Given text

%%

Moving Half a Million Database Tables to AWS Aurora (Part 2)

Quick recap: Migrate half a million database tables from a single bare metal server with 1 database to 101 database slices on AWS Aurora.

Wait, half a million database tables?! Answered in Part 1.

Plan

1. Stop the server, take an LVM snapshot.
2. Use mydumper to dump the snapshot to SQL files.
3. rysnc these to the new server.
4. Use myloader to load the SQL files into the new databases.

A more detailed view of our plan as seen in our migration kanban

Captain Not So Obvious

Why not setup the Aurora as a replica and then switch over?

Because our MariaDB server was a bare metal box outside of AWS. The read Replica docs imply that MySQL has to already be in AWS for that to work. If that’s not enough this doc says use mysqldump to start, then sync after. This doc also says use mysqldump. All signs point to nope.

Why not DMS?

Answered in Part 1.

%%

What to work on
**1.** Quote the migration article from "A more detailed" to "Why not DMS?".
**2.** Write the next part of the article on migrating database tables to AWS Aurora, picking up after its final line.
The data that follows is separate from the migration article.

Stored data
%%

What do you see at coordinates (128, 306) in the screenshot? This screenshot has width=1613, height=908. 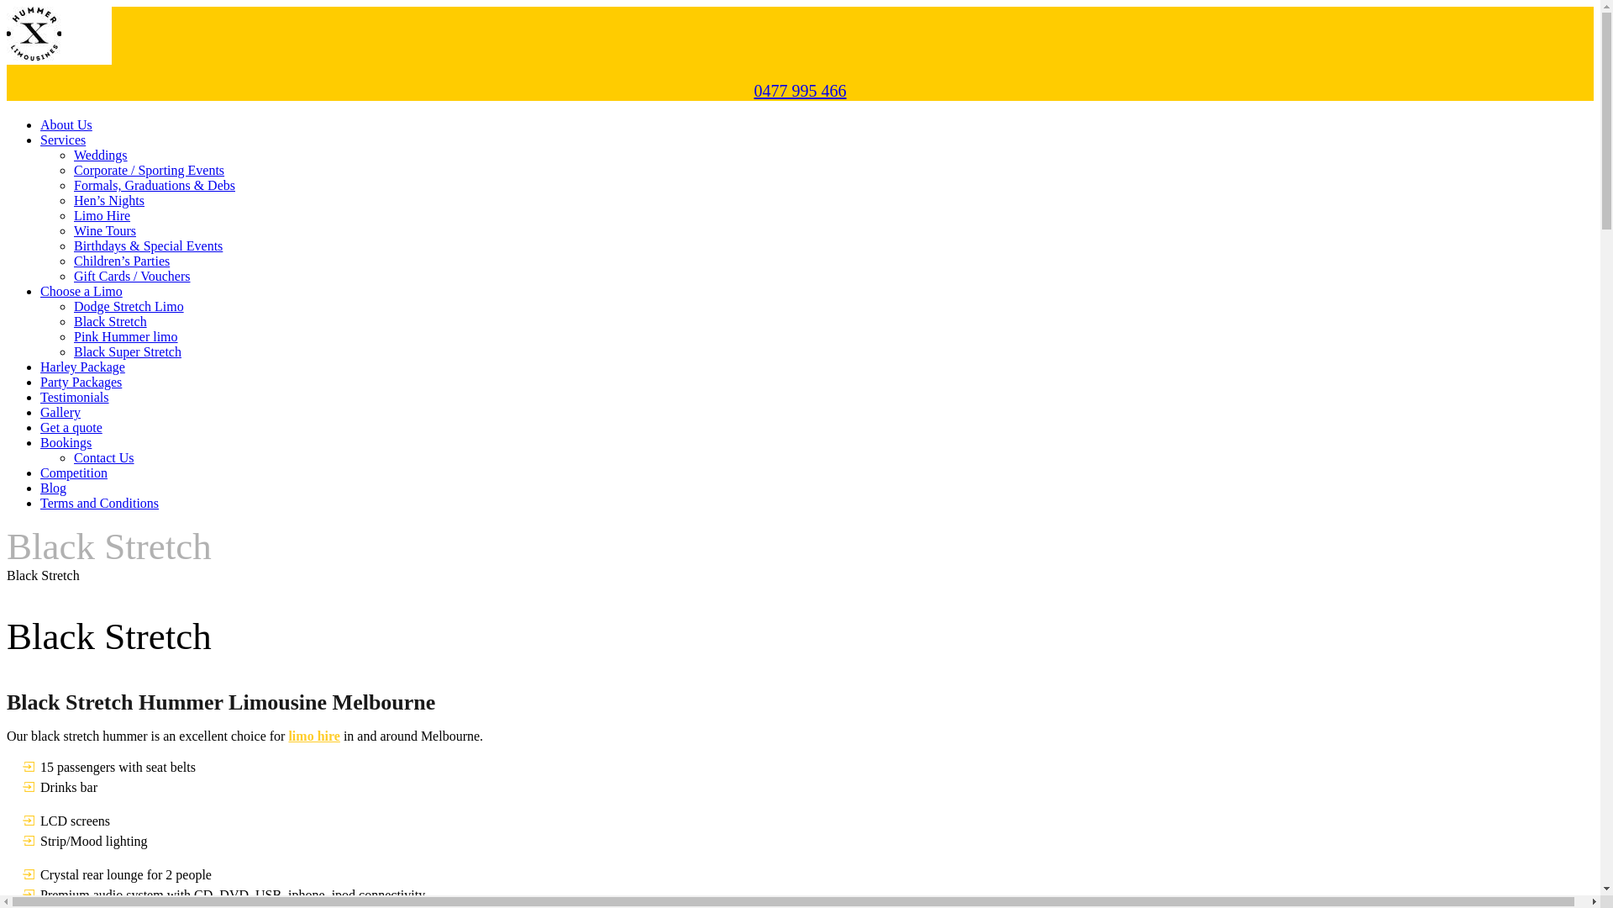 I see `'Dodge Stretch Limo'` at bounding box center [128, 306].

%%

Task-by-task results
**1.**
A more detailed view of our plan as seen in our migration kanban

Captain Not So Obvious

Why not setup the Aurora as a replica and then switch over?

Because our MariaDB server was a bare metal box outside of AWS. The read Replica docs imply that MySQL has to already be in AWS for that to work. If that’s not enough this doc says use mysqldump to start, then sync after. This doc also says use mysqldump. All signs point to nope.

Why not DMS?

**2.**
Mostly, at the end of the day, because our hosted networks are already on AWS it was simply more cost effective to shut down our freemium site and migrate in one swoop than to have our whole team keep at this for weeks, possibly months.

Epilogue: What About Uploads?

Each book has media library files (GIF, PNG, JPG, EPUB, PDF, etc). A few days before the migration, we copied all files from the production server’s uploads/ directory using rsync:

rsync -avz -e "ssh -o StrictHostKeyChecking=no -o UserKnownHostsFile=/dev/null" someuser@oldpressbooksdotcom:/path/to/uploads/ /path/to/uploads/ --progress

This process took about 10 hours.

Then, on migration day, we ran the same command again with the --delete option to update the new server with the latest files from the old server and remove any files that have been deleted on the old server:

rsync -avz --delete -e "ssh -o StrictHostKeyChecking=no -o UserKnownHostsFile=/dev/null" someuser@oldpressbooksdotcom:/path/to/uploads/ /path/to/uploads/ --progress

Much quicker! (around 7 minutes)

Launch it!

“If we get into the trees it could be rather disastrous, so we’ve got to hit the roses.” – Ken Carter

Scripts from Part 1 (read it already!) were modified to include Slack notifications:

notify() {
  read -d '' payLoad << EOF
  {
    "channel": "#operations",
    "username": "Pressbot",
    "icon_emoji": ":closed_book:",
    "text": "Slice \`${1}\` has been imported on AWS."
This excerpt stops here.